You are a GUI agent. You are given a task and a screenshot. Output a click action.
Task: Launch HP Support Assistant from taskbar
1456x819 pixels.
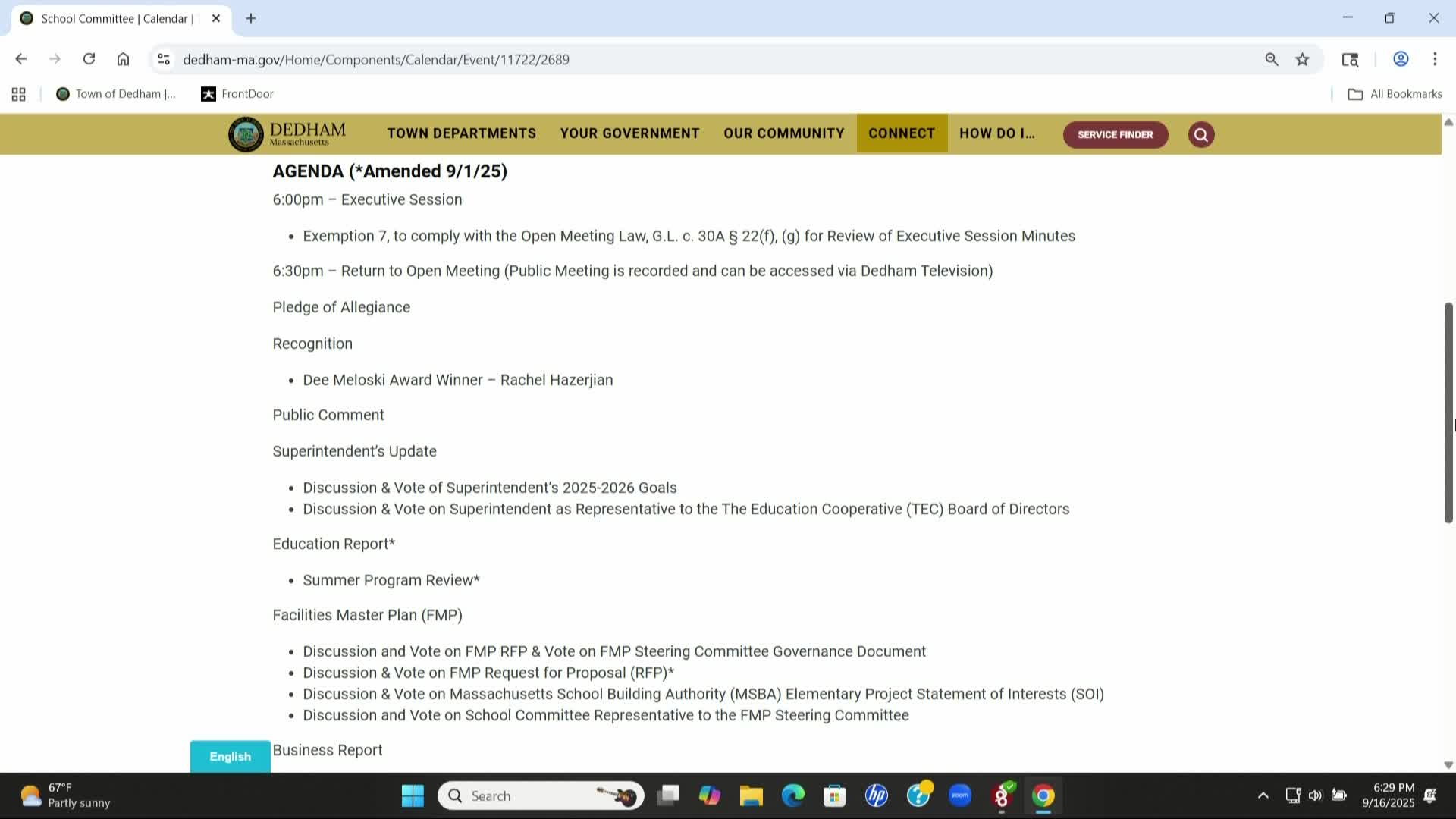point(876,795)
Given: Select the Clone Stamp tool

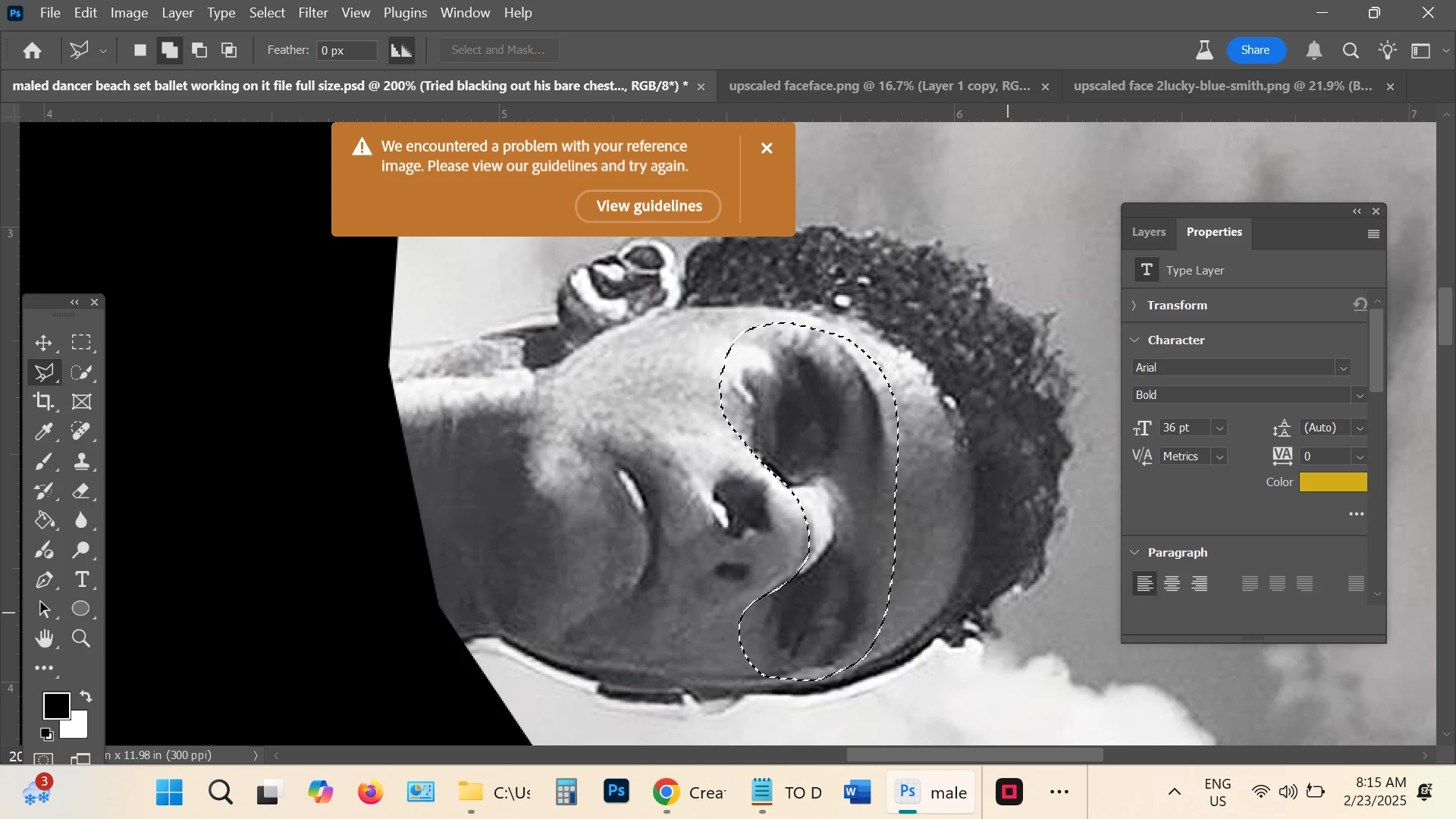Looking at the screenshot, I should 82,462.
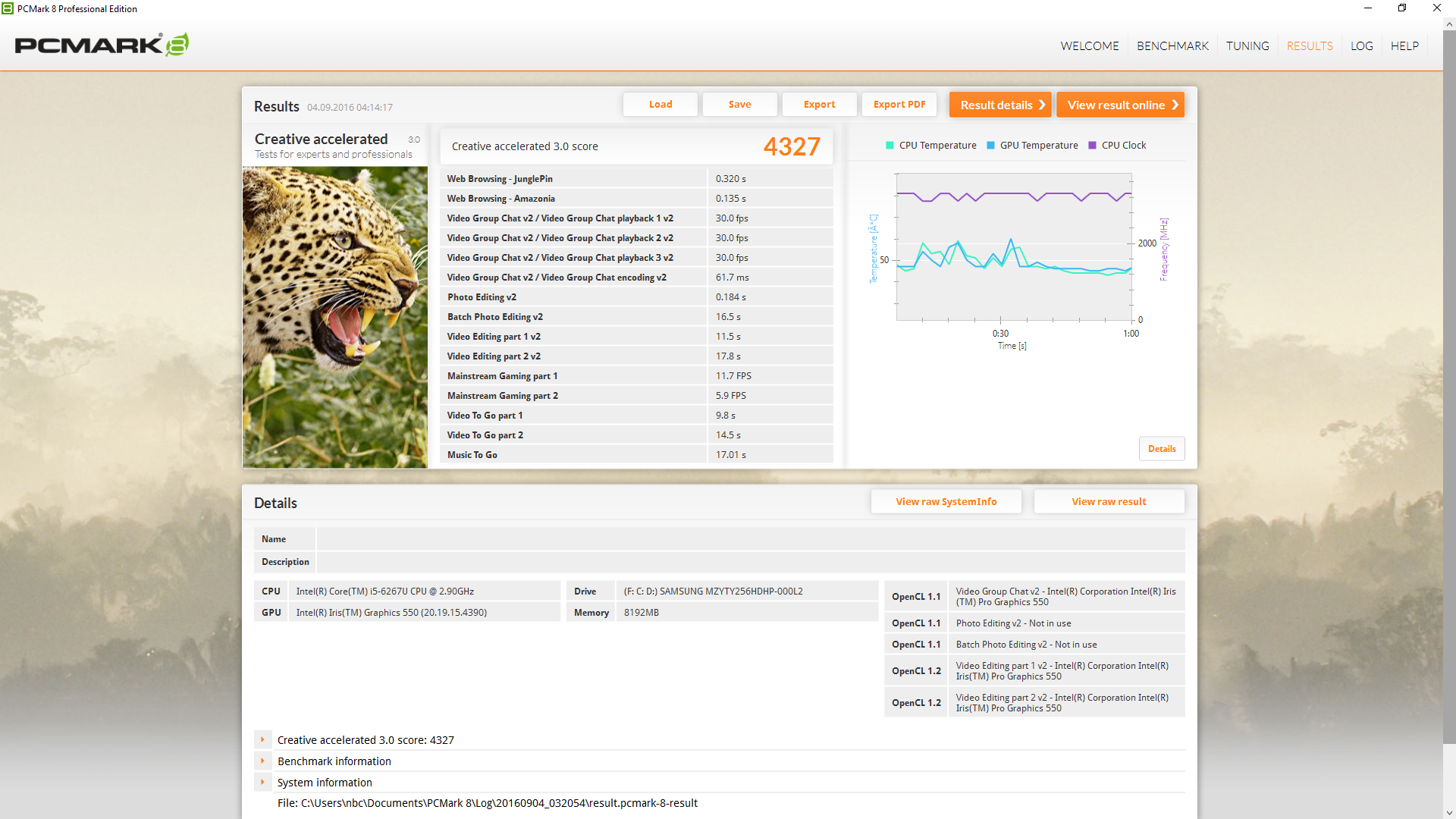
____________
• PROBLEM TO SOLVE
With the pictures left out, copy exactly the lines from the line holding "Task: Launch HP" through the final line of the records, including both.

• ANSWER BOX
Task: Launch HP Support Assistant from taskbar
1456x819 pixels.
point(876,795)
Given: Select the Clone Stamp tool

Looking at the screenshot, I should 82,462.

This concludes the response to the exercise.